Nihat Genç'ten bomba yazı! HDP ile ortak b.k işine Kemalistler nasıl girdi?

Nihat Genç'ten bomba yazı! HDP ile ortak b.k işine Kemalistler nasıl girdi?

Gazeteci Nihat Genç, ' Ben haram yemedim diyen son sloganımı iyice düşünün, çünkü bok yiyenler haram yemiş olmaz.' dedi.

Gazeteci Nihat Genç, 'Sidik müzesi' başlıklı bir yazı kaleme aldı.

İşte Genç'in kaleme aldığı o yazı;

Dünyaca ünlü Çinli işadamı Alibaba kitabında ‘(dünyaca ünlü alışveriş sitesi) sitemize Ferrari de koysak satıyoruz sinek boku da koysak satıyoruz’, diyor.

Bu şaka değil gerçek, sitesine hayvan bokları koyuyorlar çünkü ‘her şeyin müşterisi’ varmış.

İşte Türk ekonomisine ilham verici bir tüyo, ekranlarda ve siyasette her akşam bolca ürettiğimiz bok, sidik vs. pekâlâ satabiliriz.
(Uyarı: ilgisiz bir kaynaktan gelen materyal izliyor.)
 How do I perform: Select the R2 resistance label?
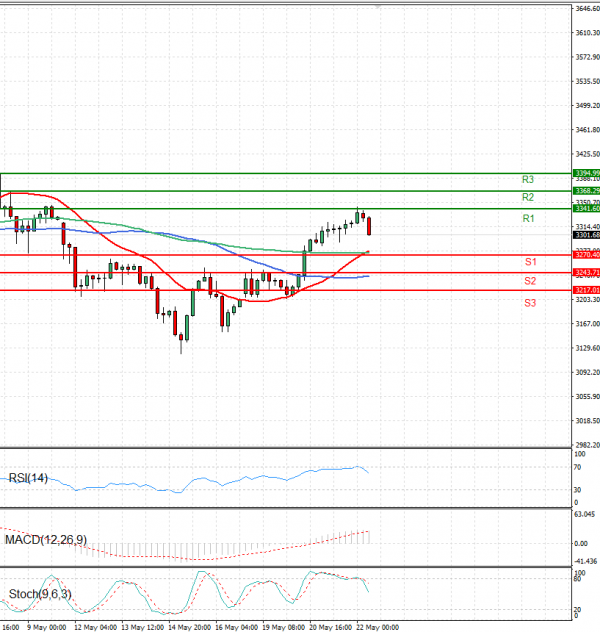tap(528, 197)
Geçen bir yabancı ‘stand-up’çı anlatıyor, girdiği lokantada suyu çok pahalı bulunca, “ne ulan bu, bu kadar pahalı, Rihanna’nın sidiğini mi şişeleyip satıyorsunuz” deyince, ilham perilerim uyardı beni, “tamam” dedim, kenevir, mercimek, sığır çiftliği gibi yanlış yerlere girmeyelim, bok püsürük, üstelik masrafsız, her gün her öğün her TV’de her internet sitesinde her saat bolca üretiliyor, ülke ekonomisine katma değer lazım.

Yirmi aralıksız yıl her akşam aynı insanları ekrana çıkarttığımıza göre, bu insanlar ‘kutsal’ olmalı, ağızlarından bal, .ötlerinden çikolata sıçıyor olmalı, üstelik, bir satın alanları olmasa bunca yıl her Allah’ın akşamı ekrana çıkartırlar mı?
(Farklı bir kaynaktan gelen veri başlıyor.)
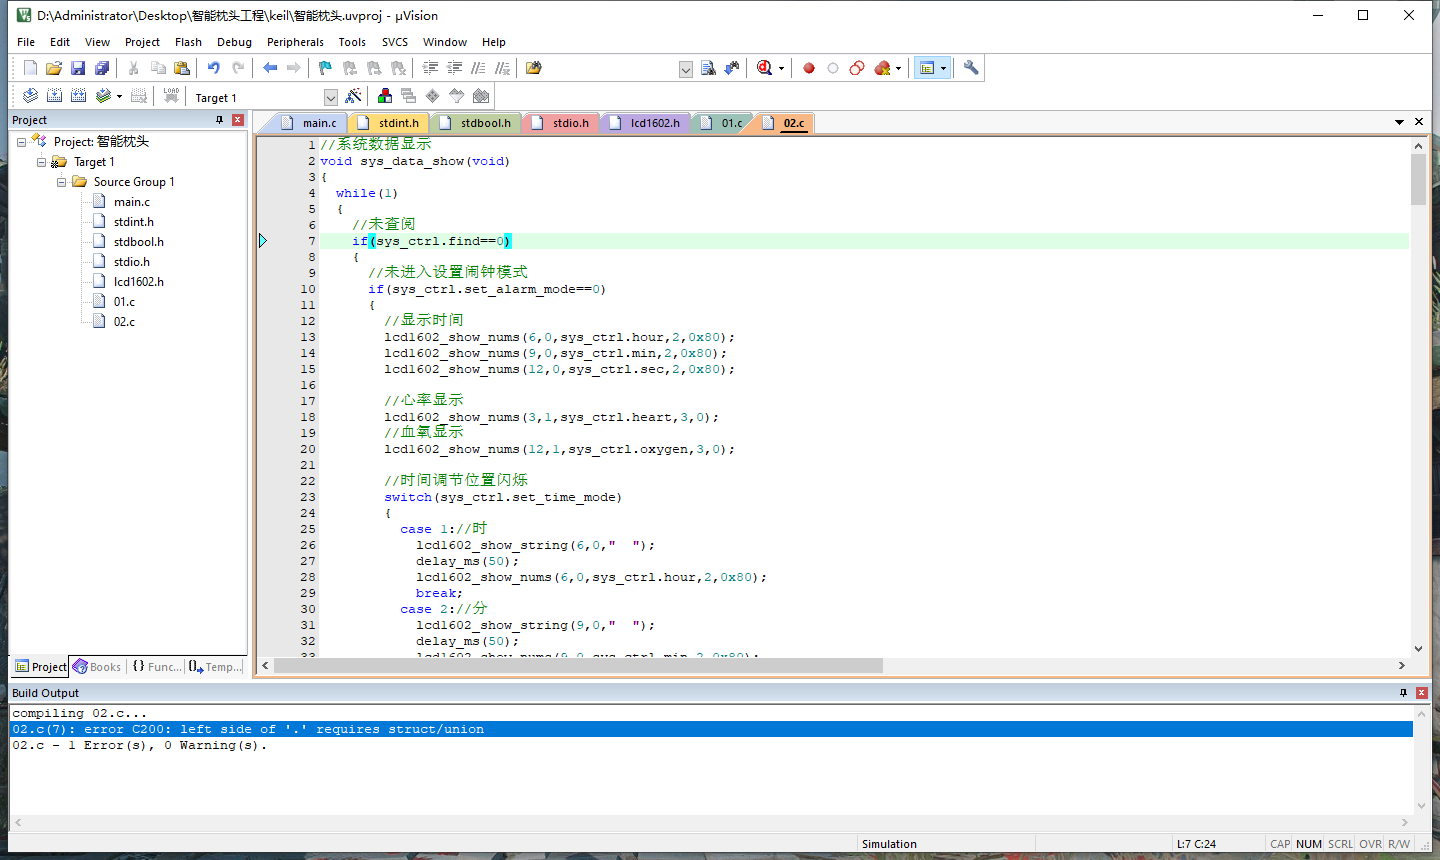Open Options for Target dialog
The height and width of the screenshot is (860, 1440).
pyautogui.click(x=353, y=96)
İlk gençlik yıllarında bir arkadaşımın sabah akşam meczuplar gibi mırıldandığını gördüm, “bir şey mi diyorsun”, dedim, “yok”, dedi, “zikir çekiyorum”, sonra, şeyhinin ismini günde üç bin – beş bin neyse makine gibi tekrarlıyor. Kafayı yemiş demeyin, bu ‘yemişler’ bu zikirle iktidar oldular, an itibariyle Türk Ordusu içinde kışlada cephede mırıltıları devam ediyor.

Neyse, arkadaşla şeyhinin kutsallığını tartışıyoruz, derken, “sizin bu şeyh hiç helâya gitmiyor mu”, dedim. Şaka değil, “gitmiyor”, dedi, “yani hiç mi osurmuyor hiç mi sıçmıyor”, dedim.
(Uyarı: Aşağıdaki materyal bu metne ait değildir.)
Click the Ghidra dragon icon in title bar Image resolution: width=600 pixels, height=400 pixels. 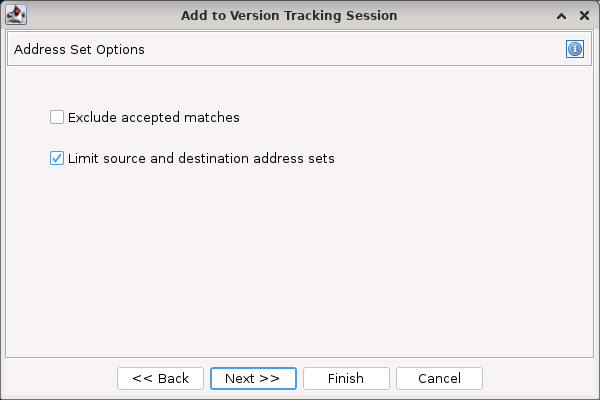[x=16, y=15]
“O zatlardan sadece esans sadır olur” dedi, güldüm, devam ettim, “tamam koku işini hallettik, koku zaten var mı yok mu tartışmalı bazen kesinlik arz etmeyen uçucu bir gaz’dır, ancak bok’un varlığını herhalde inkâr edemezsin”, dedim. Yani helâyı tartışmanın ortasına koyarak lafı kutsal şeyhinin aslında bizim gibi bağırsakları olan bir insan olduğu gerçeğine getirmek istiyorum. Nafile. “Hayır”, dedi, “şeyhim senin benim gibi helâya hiç gitmez”, dedi. Şaşırdım, “yani yediklerinin bir kısmını hiç çıkartmıyor mu?”

“O senin benim gibi yemez”, dedi, “o helâya, abdest için gider”, “yani, hiç sıçmıyor, öyle mi”, “evet, onlardan necat (bok, püsürük) hâsıl olmaz.”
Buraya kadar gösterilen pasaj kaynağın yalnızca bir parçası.